Copy all of the records below verbatim.

== == ==

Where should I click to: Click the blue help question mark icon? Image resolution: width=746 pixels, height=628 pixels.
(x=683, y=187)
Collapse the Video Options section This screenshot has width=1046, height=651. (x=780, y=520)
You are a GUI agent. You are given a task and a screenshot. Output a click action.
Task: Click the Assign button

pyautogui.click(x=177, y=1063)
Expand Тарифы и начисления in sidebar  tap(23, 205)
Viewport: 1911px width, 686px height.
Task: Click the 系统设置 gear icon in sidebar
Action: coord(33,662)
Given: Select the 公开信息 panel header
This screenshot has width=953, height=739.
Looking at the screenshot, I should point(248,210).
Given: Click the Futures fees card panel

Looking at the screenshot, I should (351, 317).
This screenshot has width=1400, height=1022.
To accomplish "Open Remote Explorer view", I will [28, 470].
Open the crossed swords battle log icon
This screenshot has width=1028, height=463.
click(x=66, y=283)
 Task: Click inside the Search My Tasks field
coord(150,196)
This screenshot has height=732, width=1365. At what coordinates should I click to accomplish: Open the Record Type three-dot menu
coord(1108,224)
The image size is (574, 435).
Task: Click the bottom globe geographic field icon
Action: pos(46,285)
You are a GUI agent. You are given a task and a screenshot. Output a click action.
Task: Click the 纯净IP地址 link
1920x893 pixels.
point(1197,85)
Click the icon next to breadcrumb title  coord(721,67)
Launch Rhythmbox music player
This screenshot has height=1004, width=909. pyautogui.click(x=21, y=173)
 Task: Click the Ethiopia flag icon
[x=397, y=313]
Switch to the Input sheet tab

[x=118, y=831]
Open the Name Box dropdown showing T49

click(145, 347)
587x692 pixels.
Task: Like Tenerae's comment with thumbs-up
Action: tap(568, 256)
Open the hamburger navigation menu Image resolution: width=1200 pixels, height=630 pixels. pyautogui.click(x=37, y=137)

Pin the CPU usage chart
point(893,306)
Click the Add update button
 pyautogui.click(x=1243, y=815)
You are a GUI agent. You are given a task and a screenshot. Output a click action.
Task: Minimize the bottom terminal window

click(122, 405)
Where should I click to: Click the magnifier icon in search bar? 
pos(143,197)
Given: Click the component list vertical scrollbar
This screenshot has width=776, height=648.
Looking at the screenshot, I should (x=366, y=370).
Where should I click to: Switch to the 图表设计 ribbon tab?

== == ==

Response for this exercise
Where should I click to: Click the blue help question mark icon? Image resolution: width=746 pixels, height=628 pixels.
(x=683, y=187)
Collapse the Video Options section This screenshot has width=1046, height=651. (x=780, y=520)
You are a GUI agent. You are given a task and a screenshot. Output a click action.
Task: Click the Assign button

pyautogui.click(x=177, y=1063)
Expand Тарифы и начисления in sidebar  tap(23, 205)
Viewport: 1911px width, 686px height.
Task: Click the 系统设置 gear icon in sidebar
Action: coord(33,662)
Given: Select the 公开信息 panel header
This screenshot has width=953, height=739.
Looking at the screenshot, I should point(248,210).
Given: Click the Futures fees card panel

Looking at the screenshot, I should (351, 317).
This screenshot has width=1400, height=1022.
To accomplish "Open Remote Explorer view", I will [28, 470].
Open the crossed swords battle log icon
This screenshot has width=1028, height=463.
click(x=66, y=283)
 Task: Click inside the Search My Tasks field
coord(150,196)
This screenshot has height=732, width=1365. At what coordinates should I click to accomplish: Open the Record Type three-dot menu
coord(1108,224)
The image size is (574, 435).
Task: Click the bottom globe geographic field icon
Action: pos(46,285)
You are a GUI agent. You are given a task and a screenshot. Output a click action.
Task: Click the 纯净IP地址 link
1920x893 pixels.
point(1197,85)
Click the icon next to breadcrumb title  coord(721,67)
Launch Rhythmbox music player
This screenshot has height=1004, width=909. pyautogui.click(x=21, y=173)
 Task: Click the Ethiopia flag icon
[x=397, y=313]
Switch to the Input sheet tab

[x=118, y=831]
Open the Name Box dropdown showing T49

click(145, 347)
587x692 pixels.
Task: Like Tenerae's comment with thumbs-up
Action: tap(568, 256)
Open the hamburger navigation menu Image resolution: width=1200 pixels, height=630 pixels. pyautogui.click(x=37, y=137)

Pin the CPU usage chart
point(893,306)
Click the Add update button
 pyautogui.click(x=1243, y=815)
You are a GUI agent. You are given a task and a screenshot. Output a click action.
Task: Minimize the bottom terminal window

click(122, 405)
Where should I click to: Click the magnifier icon in search bar? 
pos(143,197)
Given: Click the component list vertical scrollbar
This screenshot has width=776, height=648.
Looking at the screenshot, I should (x=366, y=370).
Where should I click to: Switch to the 图表设计 ribbon tab?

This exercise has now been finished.